In regard to: [Puppet Users] Re: how to resolve hostnames to IP addresses...:
> There's no way to do DNS lookups in a template with stock Puppet,
Thanks for confirming what my futile research seemed to be implying. :-)
> but you can pretty easily write a custom function to do that for you.
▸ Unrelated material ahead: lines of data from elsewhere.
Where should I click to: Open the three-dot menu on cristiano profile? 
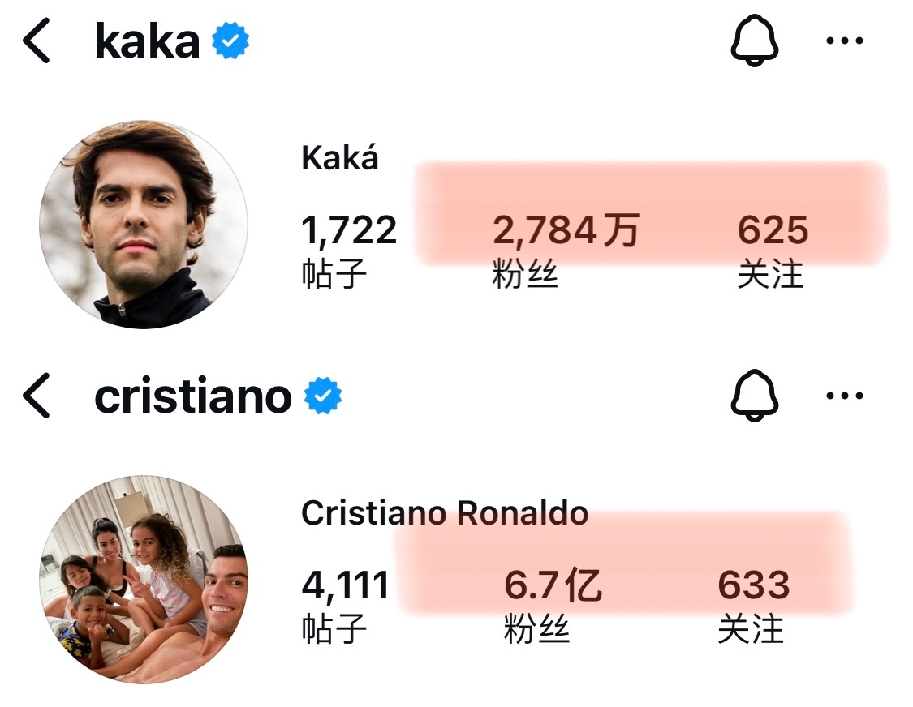(x=844, y=395)

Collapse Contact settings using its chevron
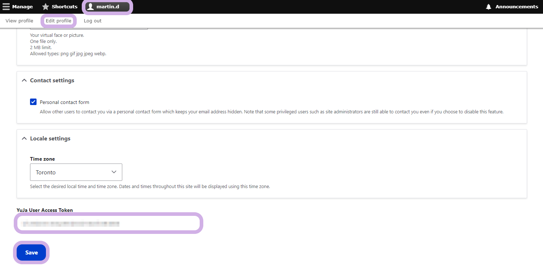pos(24,80)
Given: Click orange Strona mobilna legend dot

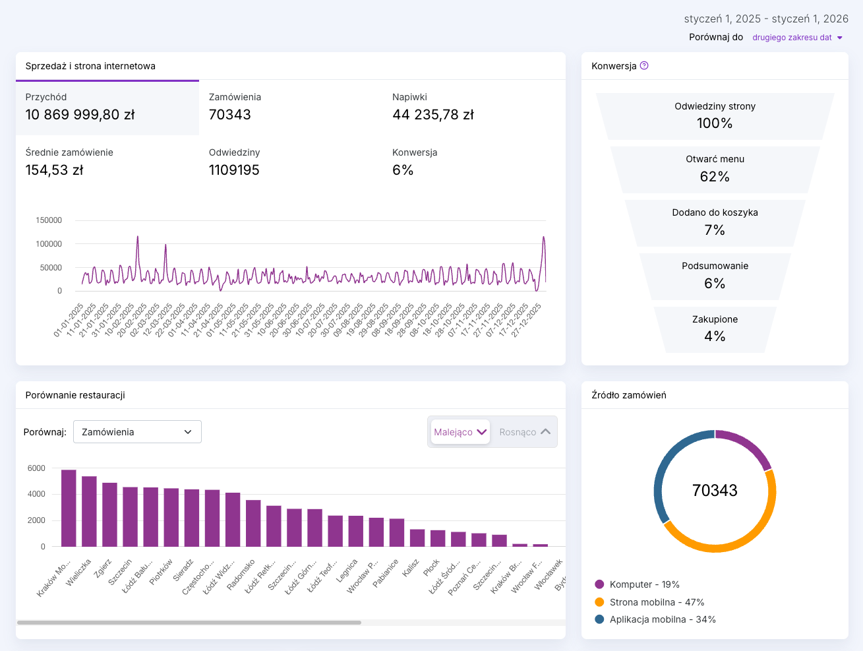Looking at the screenshot, I should (599, 602).
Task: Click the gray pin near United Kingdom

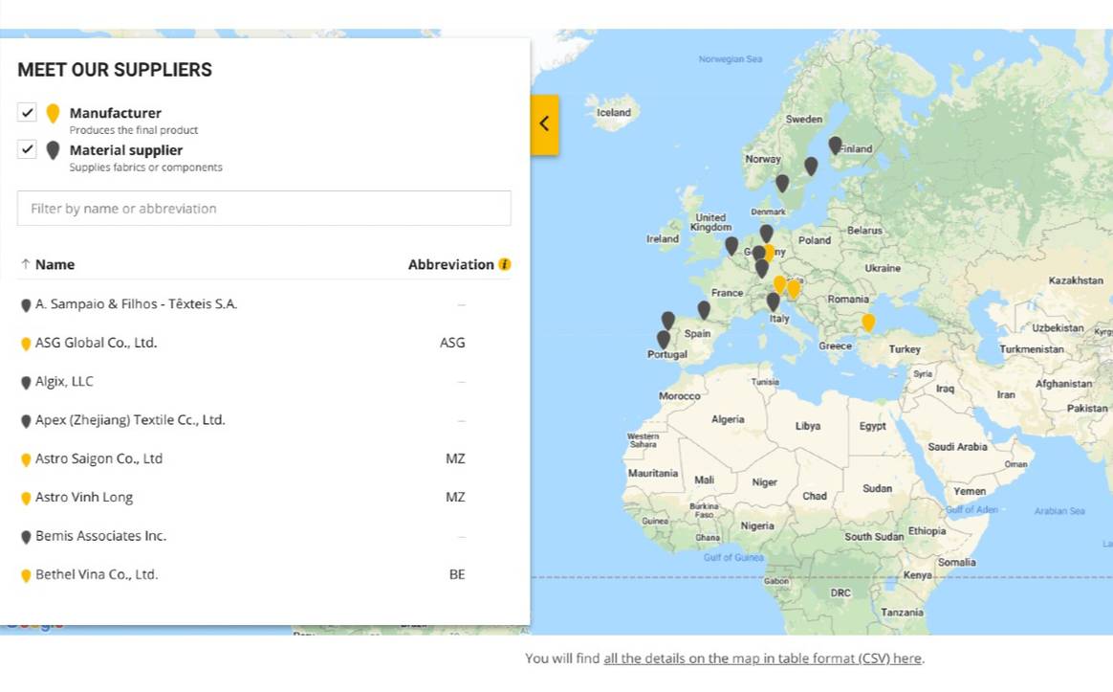Action: point(731,245)
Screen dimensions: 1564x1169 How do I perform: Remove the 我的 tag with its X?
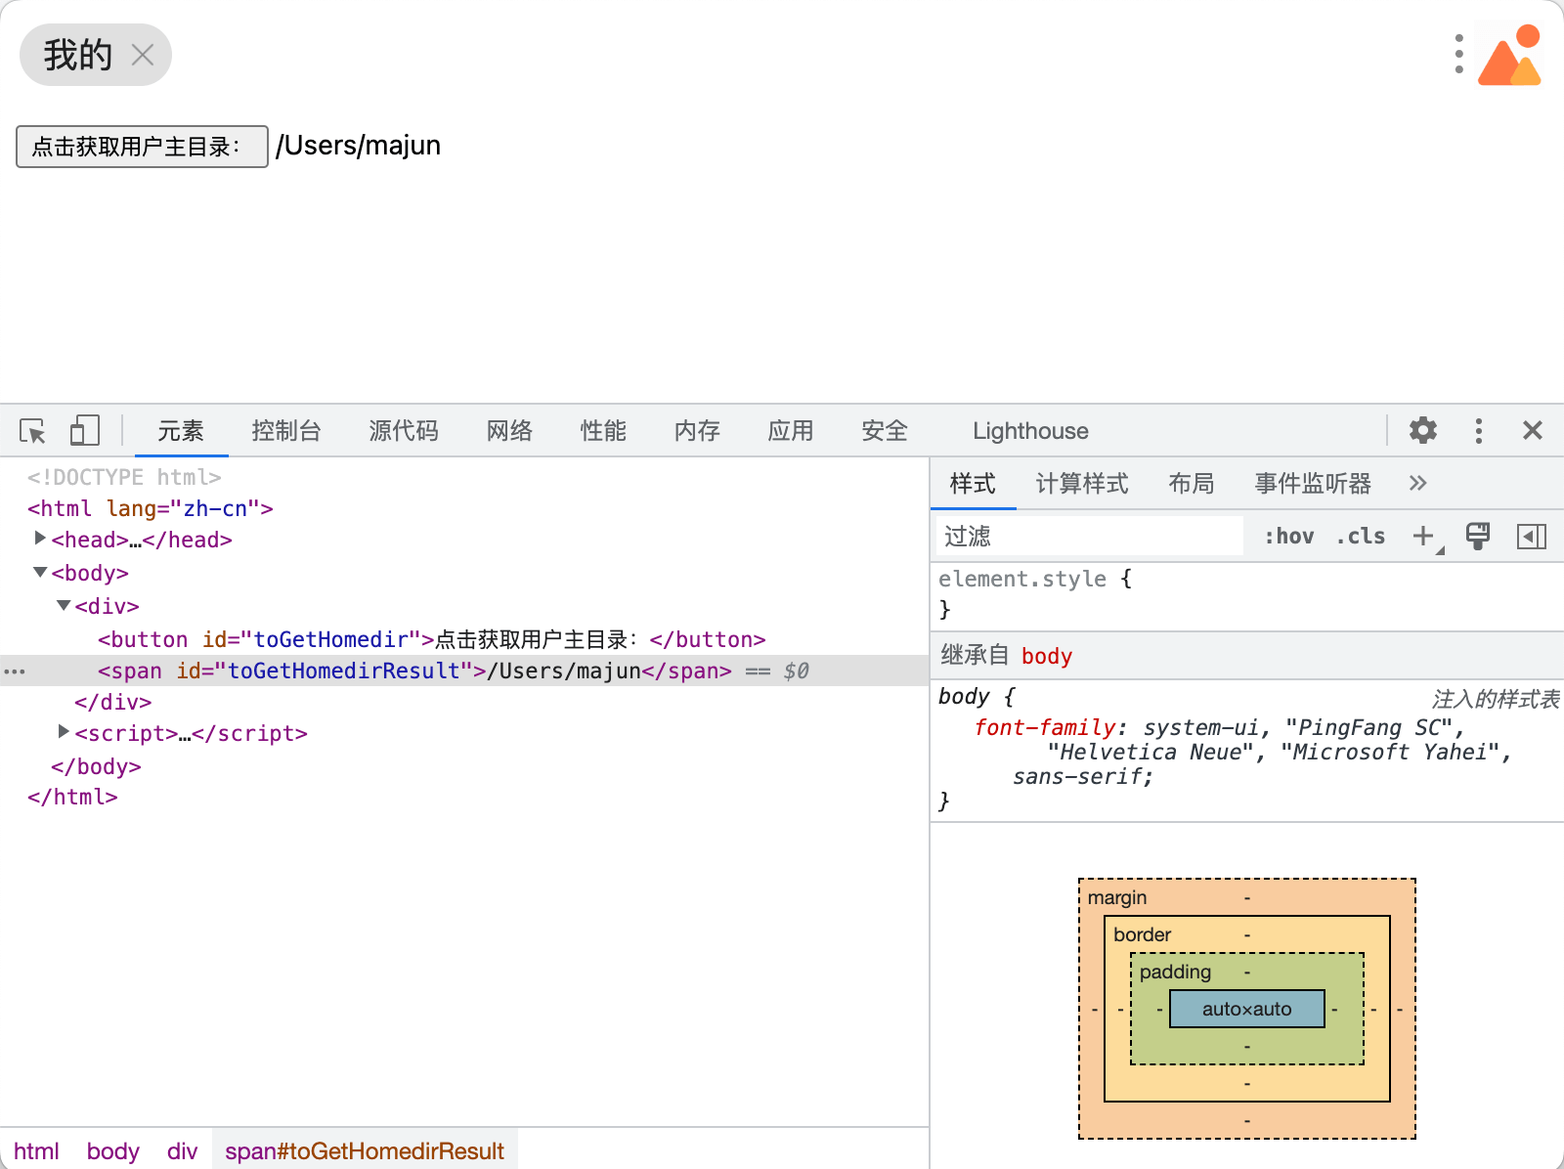[143, 55]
By
> default, Resolv will use the settings in /etc/resolv.conf, so as long as
> your nameservers are set up correctly on the puppetmaster, you shouldn't
> run into any problems.
>
> Try plopping something like this into lib/puppet/parser/functions/get_ip_addr.rb in your module's directory:
> <a href="
https://gist.github.com/3308273">
https://gist.github.com/3308273</a>
>
> require 'resolv'
>
> module Puppet::Parser::Functions
> newfunction(:get_ip_addr, :type => :rvalue) do |args|
> # Super sexy regex to match valid IPs
> ip_addr_re = /\b(?:(?:25[0-5]|2[0-4][0-9]|[01]?[0-9][0-9]?)\.){3}(?:25[0-5]|2[0-4][0-9]|[01]?[0-9][0-9]?)\b/
> hostname = args[0].strip
> if hostname =~ ip_addr_re then return hostname end
> begin
> Resolv::DNS.open { |dns| return dns.getaddress hostname }
> rescue Resolv::ResolvError
> return ''
> end
> end
> end
>
>
> Then you can call it in your template file as ```scope.function_get_ip_addr``` and it will either return the IP address for a hostname, the unchanged IP address for a valid IP address, and an empty string otherwise.
>
> I'm not sure what your hiera() calls are supposed to return, but assuming $webfarm ends up as a hash with keys http_servers and https_servers containing an array of hashes with keys host and port, you could do something like this:
>
> <% webfarm = scope.lookupvar 'foo::data::webfarm' %>
> <% webfarm['http_servers'].each do |server| %>
> <%= scope.function_get_ip_addr server['host'] %>:<%= server['port'] %>
> <% end %>
Thank you for the excellent example! There are several things here that
I'm going to have to ponder for a while. I've seen scope.lookupvar before
but never personally had to use it, but the scope.function_<functionname>
is new to me.
Time to do some more reading and research, but what you've provided really
helps point me in the right direction.